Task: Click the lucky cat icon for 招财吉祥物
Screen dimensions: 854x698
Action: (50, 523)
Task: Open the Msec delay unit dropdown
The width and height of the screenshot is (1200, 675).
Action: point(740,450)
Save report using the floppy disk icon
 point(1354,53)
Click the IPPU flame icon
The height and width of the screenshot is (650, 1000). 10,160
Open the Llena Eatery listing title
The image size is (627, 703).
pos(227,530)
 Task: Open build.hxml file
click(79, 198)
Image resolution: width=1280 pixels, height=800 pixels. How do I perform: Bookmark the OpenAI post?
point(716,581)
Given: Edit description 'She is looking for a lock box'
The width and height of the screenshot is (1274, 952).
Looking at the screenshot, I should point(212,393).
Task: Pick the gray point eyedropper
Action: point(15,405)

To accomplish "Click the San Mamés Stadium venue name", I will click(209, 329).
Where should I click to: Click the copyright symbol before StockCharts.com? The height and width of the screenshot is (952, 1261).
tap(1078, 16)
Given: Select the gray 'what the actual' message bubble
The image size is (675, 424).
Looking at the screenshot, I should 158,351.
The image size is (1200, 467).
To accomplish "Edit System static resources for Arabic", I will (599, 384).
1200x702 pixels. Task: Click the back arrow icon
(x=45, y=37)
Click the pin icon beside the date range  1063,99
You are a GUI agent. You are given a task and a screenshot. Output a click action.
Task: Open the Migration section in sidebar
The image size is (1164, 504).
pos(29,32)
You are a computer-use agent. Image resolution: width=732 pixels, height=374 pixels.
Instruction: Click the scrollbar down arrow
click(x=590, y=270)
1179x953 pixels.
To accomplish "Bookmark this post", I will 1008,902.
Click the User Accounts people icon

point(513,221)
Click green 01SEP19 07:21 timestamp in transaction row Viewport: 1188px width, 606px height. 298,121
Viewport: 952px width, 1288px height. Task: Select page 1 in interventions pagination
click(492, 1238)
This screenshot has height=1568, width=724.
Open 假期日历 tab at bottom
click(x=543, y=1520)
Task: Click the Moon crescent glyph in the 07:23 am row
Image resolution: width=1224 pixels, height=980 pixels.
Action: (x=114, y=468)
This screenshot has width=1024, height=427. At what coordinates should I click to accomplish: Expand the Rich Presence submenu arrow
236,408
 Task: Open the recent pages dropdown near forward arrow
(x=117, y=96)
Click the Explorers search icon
◆ ◆ ◆ ◆ ◆ ◆ ◆
What is required: Scan the entries above for the line containing "Given: Select the", and copy it and all lines after it exactly, down to and including the line containing "You are a GUI".

Exercise answer:
Given: Select the gray 'what the actual' message bubble
The image size is (675, 424).
Looking at the screenshot, I should 158,351.
The image size is (1200, 467).
To accomplish "Edit System static resources for Arabic", I will (599, 384).
1200x702 pixels. Task: Click the back arrow icon
(x=45, y=37)
Click the pin icon beside the date range  1063,99
You are a GUI agent. You are given a task and a screenshot. Output a click action.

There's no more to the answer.